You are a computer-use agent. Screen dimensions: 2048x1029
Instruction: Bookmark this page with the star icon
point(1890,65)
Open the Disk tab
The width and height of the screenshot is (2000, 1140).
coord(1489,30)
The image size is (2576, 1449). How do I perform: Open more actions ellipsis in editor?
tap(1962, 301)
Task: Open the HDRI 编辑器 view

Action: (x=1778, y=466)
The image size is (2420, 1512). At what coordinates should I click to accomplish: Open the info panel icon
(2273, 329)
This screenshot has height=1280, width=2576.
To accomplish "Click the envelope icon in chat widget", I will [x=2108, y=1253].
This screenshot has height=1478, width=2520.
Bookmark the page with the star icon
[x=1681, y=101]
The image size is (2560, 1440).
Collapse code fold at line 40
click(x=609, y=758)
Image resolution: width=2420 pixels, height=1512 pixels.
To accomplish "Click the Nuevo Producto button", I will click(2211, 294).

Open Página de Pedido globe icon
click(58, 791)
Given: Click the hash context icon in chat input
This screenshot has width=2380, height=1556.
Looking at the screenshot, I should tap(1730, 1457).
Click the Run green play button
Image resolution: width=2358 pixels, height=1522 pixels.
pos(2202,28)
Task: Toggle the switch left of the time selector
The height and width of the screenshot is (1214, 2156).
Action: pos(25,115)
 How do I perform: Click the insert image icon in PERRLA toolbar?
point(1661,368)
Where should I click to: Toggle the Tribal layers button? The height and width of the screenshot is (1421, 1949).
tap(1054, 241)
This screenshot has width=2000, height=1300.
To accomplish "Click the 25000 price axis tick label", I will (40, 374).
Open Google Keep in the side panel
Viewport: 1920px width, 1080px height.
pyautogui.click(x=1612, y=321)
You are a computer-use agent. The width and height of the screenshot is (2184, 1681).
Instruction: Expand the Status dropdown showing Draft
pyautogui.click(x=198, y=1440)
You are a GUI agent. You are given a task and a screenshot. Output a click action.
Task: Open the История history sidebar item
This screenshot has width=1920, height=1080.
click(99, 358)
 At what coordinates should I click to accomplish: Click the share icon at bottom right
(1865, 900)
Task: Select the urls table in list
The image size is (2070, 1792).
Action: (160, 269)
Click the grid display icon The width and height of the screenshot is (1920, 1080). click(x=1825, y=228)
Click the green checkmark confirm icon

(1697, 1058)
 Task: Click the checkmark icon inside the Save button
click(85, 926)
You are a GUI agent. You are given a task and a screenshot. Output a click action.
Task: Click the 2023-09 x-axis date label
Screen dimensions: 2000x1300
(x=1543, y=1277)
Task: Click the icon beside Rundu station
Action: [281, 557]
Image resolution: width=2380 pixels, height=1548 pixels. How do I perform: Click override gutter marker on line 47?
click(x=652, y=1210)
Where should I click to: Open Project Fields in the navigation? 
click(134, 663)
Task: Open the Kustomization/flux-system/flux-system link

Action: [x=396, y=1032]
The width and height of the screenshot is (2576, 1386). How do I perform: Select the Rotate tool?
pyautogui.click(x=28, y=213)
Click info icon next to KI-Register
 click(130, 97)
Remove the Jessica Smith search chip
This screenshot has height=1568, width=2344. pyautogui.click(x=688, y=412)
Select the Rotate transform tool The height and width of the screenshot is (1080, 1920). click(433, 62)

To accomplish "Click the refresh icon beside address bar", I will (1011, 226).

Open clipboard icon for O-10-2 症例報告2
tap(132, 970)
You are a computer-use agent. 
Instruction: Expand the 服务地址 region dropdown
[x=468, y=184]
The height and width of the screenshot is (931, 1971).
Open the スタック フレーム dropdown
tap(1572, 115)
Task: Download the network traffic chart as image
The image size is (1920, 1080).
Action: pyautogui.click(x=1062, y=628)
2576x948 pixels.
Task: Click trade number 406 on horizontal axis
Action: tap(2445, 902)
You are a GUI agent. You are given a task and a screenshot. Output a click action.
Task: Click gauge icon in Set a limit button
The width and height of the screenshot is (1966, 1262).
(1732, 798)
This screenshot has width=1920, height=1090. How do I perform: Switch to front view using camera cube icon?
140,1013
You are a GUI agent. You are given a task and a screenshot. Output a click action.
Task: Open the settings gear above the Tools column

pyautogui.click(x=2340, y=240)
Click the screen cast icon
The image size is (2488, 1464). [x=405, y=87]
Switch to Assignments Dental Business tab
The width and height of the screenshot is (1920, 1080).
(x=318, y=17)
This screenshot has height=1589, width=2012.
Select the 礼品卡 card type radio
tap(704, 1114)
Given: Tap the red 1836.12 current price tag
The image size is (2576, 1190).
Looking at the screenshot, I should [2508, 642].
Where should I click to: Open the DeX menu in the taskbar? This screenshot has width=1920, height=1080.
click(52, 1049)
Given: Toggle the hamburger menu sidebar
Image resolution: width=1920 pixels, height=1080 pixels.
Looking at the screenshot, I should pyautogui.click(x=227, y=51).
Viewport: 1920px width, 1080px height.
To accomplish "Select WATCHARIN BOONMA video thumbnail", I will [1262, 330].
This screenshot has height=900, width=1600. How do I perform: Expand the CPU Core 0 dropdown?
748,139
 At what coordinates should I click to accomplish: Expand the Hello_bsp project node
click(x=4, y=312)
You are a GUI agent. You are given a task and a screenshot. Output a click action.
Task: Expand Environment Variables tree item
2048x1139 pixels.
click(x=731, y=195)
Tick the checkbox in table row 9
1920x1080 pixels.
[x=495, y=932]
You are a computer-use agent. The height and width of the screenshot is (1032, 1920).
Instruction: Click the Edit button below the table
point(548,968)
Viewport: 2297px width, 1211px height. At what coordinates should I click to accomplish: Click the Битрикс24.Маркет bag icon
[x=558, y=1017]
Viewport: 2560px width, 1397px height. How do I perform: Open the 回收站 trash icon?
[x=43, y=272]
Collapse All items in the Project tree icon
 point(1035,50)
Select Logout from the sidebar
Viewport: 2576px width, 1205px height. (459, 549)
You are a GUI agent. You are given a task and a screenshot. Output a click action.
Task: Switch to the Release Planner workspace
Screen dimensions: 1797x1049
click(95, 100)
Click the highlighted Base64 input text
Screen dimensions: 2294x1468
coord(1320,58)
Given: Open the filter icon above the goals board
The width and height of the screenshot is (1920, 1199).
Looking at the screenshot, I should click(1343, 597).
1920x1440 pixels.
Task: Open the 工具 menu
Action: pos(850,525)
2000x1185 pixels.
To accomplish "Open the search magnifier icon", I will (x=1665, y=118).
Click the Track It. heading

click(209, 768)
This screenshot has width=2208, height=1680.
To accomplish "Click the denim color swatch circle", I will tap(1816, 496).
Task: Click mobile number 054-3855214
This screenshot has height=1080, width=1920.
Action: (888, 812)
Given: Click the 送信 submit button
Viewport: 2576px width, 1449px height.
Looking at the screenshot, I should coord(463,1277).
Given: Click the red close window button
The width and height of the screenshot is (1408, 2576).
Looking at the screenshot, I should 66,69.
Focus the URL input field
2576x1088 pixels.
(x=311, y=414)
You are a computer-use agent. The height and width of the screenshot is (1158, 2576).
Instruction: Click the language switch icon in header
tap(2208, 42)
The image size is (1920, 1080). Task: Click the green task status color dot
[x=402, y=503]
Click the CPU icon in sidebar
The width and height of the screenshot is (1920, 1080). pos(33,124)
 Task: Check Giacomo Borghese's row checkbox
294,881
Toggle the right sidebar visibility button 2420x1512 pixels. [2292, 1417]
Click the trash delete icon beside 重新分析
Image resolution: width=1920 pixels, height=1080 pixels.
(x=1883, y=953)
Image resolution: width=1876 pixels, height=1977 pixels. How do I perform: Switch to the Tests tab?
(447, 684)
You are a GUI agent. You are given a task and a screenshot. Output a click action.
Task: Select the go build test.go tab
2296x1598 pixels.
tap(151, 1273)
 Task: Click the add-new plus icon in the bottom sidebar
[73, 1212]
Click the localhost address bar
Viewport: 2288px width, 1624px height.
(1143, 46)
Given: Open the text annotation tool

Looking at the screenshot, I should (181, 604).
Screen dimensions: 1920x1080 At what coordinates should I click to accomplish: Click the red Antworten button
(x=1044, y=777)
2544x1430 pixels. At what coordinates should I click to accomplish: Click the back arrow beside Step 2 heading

++++

Work order »
Exactly as written, please transcribe the lines from the start of the records above to the line that holds "Click the Run green play button", both ends included.

Result of this task »
You are a computer-use agent. Screen dimensions: 2048x1029
Instruction: Bookmark this page with the star icon
point(1890,65)
Open the Disk tab
The width and height of the screenshot is (2000, 1140).
coord(1489,30)
The image size is (2576, 1449). How do I perform: Open more actions ellipsis in editor?
tap(1962, 301)
Task: Open the HDRI 编辑器 view

Action: (x=1778, y=466)
The image size is (2420, 1512). At what coordinates should I click to accomplish: Open the info panel icon
(2273, 329)
This screenshot has height=1280, width=2576.
To accomplish "Click the envelope icon in chat widget", I will [x=2108, y=1253].
This screenshot has height=1478, width=2520.
Bookmark the page with the star icon
[x=1681, y=101]
The image size is (2560, 1440).
Collapse code fold at line 40
click(x=609, y=758)
Image resolution: width=2420 pixels, height=1512 pixels.
To accomplish "Click the Nuevo Producto button", I will click(2211, 294).

Open Página de Pedido globe icon
click(58, 791)
Given: Click the hash context icon in chat input
This screenshot has width=2380, height=1556.
Looking at the screenshot, I should tap(1730, 1457).
Click the Run green play button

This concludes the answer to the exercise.